BEGIN DATA EXTRACTS

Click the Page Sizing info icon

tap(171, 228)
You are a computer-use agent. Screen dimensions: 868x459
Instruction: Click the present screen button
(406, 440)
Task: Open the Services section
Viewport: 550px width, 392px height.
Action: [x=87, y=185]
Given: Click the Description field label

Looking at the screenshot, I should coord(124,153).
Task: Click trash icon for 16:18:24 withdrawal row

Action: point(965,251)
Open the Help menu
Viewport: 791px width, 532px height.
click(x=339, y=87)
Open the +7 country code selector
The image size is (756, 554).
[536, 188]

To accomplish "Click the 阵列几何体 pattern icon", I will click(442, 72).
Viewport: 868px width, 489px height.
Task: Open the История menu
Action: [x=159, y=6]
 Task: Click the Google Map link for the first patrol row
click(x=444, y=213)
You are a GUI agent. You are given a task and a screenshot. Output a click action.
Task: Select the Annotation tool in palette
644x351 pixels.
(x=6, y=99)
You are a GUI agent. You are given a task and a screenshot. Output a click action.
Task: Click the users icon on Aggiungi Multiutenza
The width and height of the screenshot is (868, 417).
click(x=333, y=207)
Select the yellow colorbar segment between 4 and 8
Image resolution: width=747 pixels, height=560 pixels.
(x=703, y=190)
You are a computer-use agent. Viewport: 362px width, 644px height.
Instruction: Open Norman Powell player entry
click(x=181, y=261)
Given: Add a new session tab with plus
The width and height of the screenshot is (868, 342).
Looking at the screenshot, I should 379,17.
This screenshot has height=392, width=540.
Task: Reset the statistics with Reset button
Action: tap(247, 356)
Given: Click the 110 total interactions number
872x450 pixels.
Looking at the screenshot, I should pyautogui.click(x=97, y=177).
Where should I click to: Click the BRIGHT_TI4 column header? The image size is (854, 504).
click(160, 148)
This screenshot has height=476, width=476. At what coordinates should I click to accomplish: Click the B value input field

END DATA EXTRACTS

EXERCISE GOAL. Locate and copy each line in the data above that includes the word "computer".

OUTPUT OF THE EXERCISE.
You are a computer-use agent. Screen dimensions: 868x459
You are a computer-use agent. Viewport: 362px width, 644px height.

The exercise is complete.